Records excerpted from a collection:
+===+

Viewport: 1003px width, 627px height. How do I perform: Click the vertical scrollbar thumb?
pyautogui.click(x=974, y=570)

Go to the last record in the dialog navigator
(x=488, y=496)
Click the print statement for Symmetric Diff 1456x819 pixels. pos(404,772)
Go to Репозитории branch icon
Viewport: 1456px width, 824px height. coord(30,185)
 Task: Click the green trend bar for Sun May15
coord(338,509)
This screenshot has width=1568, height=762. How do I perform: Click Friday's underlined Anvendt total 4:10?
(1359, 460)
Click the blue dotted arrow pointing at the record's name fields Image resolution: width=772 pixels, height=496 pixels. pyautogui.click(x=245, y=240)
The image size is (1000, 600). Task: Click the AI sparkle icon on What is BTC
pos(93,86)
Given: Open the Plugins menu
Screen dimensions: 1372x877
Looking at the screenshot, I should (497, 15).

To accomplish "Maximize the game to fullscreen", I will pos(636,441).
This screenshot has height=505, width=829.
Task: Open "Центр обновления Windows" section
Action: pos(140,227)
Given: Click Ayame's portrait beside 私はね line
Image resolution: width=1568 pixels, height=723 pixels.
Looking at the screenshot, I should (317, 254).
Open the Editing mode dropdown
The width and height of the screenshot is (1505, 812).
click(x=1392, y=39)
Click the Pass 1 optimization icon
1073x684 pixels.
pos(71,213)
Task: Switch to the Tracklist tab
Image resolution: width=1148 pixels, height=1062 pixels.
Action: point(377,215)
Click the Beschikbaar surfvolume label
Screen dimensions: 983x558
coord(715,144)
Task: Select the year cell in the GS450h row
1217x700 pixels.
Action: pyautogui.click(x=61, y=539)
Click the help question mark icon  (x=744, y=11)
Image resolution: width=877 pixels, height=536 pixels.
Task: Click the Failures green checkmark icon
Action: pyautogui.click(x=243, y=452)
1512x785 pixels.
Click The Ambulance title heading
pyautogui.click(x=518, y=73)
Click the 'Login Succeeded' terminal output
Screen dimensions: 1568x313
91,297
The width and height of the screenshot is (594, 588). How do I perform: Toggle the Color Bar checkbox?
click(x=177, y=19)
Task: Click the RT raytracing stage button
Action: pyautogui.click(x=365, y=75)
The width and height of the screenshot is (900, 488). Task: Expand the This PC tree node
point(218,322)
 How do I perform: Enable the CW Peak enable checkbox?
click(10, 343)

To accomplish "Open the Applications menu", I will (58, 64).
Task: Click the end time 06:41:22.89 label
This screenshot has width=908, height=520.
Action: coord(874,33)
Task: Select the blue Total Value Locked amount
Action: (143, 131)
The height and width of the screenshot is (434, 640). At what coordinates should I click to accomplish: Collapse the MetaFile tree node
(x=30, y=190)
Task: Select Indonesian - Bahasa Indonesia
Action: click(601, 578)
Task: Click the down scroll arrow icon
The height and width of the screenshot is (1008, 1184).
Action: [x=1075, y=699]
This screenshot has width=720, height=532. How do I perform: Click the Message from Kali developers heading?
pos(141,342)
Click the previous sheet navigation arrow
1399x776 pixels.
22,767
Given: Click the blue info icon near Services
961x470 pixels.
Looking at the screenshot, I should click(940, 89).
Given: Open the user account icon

+===+

# What you will do
Without leaving anything out, repeat every entry shown above.

# Answer area
Viewport: 1003px width, 627px height. How do I perform: Click the vertical scrollbar thumb?
pyautogui.click(x=974, y=570)

Go to the last record in the dialog navigator
(x=488, y=496)
Click the print statement for Symmetric Diff 1456x819 pixels. pos(404,772)
Go to Репозитории branch icon
Viewport: 1456px width, 824px height. coord(30,185)
 Task: Click the green trend bar for Sun May15
coord(338,509)
This screenshot has width=1568, height=762. How do I perform: Click Friday's underlined Anvendt total 4:10?
(1359, 460)
Click the blue dotted arrow pointing at the record's name fields Image resolution: width=772 pixels, height=496 pixels. pyautogui.click(x=245, y=240)
The image size is (1000, 600). Task: Click the AI sparkle icon on What is BTC
pos(93,86)
Given: Open the Plugins menu
Screen dimensions: 1372x877
Looking at the screenshot, I should (497, 15).

To accomplish "Maximize the game to fullscreen", I will pos(636,441).
This screenshot has height=505, width=829.
Task: Open "Центр обновления Windows" section
Action: pos(140,227)
Given: Click Ayame's portrait beside 私はね line
Image resolution: width=1568 pixels, height=723 pixels.
Looking at the screenshot, I should (317, 254).
Open the Editing mode dropdown
The width and height of the screenshot is (1505, 812).
click(x=1392, y=39)
Click the Pass 1 optimization icon
1073x684 pixels.
pos(71,213)
Task: Switch to the Tracklist tab
Image resolution: width=1148 pixels, height=1062 pixels.
Action: point(377,215)
Click the Beschikbaar surfvolume label
Screen dimensions: 983x558
coord(715,144)
Task: Select the year cell in the GS450h row
1217x700 pixels.
Action: pyautogui.click(x=61, y=539)
Click the help question mark icon  (x=744, y=11)
Image resolution: width=877 pixels, height=536 pixels.
Task: Click the Failures green checkmark icon
Action: pyautogui.click(x=243, y=452)
1512x785 pixels.
Click The Ambulance title heading
pyautogui.click(x=518, y=73)
Click the 'Login Succeeded' terminal output
Screen dimensions: 1568x313
91,297
The width and height of the screenshot is (594, 588). How do I perform: Toggle the Color Bar checkbox?
click(x=177, y=19)
Task: Click the RT raytracing stage button
Action: pyautogui.click(x=365, y=75)
The width and height of the screenshot is (900, 488). Task: Expand the This PC tree node
point(218,322)
 How do I perform: Enable the CW Peak enable checkbox?
click(10, 343)

To accomplish "Open the Applications menu", I will (58, 64).
Task: Click the end time 06:41:22.89 label
This screenshot has width=908, height=520.
Action: coord(874,33)
Task: Select the blue Total Value Locked amount
Action: (143, 131)
The height and width of the screenshot is (434, 640). At what coordinates should I click to accomplish: Collapse the MetaFile tree node
(x=30, y=190)
Task: Select Indonesian - Bahasa Indonesia
Action: click(601, 578)
Task: Click the down scroll arrow icon
The height and width of the screenshot is (1008, 1184).
Action: [x=1075, y=699]
This screenshot has width=720, height=532. How do I perform: Click the Message from Kali developers heading?
pos(141,342)
Click the previous sheet navigation arrow
1399x776 pixels.
22,767
Given: Click the blue info icon near Services
961x470 pixels.
Looking at the screenshot, I should click(940, 89).
Given: Open the user account icon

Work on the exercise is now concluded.